◆ Task instructions:
Using the data that follows, return exactly the lines from the one that contains "Where should I click to: Click" through the one that contains "This screenshot has width=634, height=672.", ends included.

◆ Information shown:
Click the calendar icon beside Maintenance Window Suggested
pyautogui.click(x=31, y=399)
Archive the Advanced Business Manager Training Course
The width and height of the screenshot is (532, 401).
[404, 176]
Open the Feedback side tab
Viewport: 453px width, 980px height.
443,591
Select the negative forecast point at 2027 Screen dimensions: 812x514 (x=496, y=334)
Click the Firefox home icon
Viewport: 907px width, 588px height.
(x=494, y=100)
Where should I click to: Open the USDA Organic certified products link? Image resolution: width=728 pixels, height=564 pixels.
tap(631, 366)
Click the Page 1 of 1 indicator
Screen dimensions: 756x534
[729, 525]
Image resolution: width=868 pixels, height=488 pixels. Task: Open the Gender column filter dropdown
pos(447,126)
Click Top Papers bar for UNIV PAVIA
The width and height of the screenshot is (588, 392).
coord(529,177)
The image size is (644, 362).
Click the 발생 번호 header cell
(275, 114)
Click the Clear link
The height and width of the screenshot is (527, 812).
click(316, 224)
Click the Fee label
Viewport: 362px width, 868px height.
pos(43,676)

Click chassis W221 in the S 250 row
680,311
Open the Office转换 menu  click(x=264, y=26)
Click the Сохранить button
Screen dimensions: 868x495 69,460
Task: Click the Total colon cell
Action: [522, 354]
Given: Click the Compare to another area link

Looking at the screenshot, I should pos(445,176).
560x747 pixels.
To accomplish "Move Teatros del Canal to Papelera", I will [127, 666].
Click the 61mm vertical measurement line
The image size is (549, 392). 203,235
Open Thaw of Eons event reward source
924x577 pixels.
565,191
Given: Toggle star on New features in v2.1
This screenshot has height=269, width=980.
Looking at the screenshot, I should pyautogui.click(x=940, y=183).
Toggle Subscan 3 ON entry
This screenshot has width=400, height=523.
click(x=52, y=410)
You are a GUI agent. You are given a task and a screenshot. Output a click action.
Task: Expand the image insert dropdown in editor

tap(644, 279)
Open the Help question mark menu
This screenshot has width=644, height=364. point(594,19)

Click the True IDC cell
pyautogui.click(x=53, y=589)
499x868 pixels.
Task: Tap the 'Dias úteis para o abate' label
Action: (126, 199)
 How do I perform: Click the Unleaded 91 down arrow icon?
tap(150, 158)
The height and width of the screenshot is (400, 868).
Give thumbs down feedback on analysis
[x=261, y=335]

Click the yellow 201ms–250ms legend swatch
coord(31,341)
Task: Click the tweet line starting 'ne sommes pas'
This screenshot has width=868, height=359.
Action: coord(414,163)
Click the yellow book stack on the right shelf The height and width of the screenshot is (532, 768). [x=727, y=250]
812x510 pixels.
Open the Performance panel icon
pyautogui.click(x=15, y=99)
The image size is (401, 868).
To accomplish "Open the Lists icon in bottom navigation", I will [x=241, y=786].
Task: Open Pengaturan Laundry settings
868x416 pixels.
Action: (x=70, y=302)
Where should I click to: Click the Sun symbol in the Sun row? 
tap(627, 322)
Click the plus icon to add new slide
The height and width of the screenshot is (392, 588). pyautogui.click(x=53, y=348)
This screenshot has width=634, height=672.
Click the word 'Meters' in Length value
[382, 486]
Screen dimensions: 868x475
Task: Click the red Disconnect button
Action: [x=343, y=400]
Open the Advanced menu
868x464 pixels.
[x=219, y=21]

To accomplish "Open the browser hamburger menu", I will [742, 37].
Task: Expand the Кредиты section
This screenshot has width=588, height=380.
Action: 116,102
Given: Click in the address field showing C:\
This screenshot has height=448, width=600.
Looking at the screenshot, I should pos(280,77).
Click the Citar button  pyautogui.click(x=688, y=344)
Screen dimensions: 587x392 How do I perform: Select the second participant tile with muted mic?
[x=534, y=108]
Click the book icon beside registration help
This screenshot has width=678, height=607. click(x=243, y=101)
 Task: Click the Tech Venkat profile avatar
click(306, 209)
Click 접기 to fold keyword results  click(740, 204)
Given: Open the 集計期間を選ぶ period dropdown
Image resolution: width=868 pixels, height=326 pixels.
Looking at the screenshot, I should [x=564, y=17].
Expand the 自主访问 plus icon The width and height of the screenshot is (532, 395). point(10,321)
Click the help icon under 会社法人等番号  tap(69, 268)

◆ Result of the task:
Where should I click to: Click the Sun symbol in the Sun row? 
tap(627, 322)
Click the plus icon to add new slide
The height and width of the screenshot is (392, 588). pyautogui.click(x=53, y=348)
This screenshot has width=634, height=672.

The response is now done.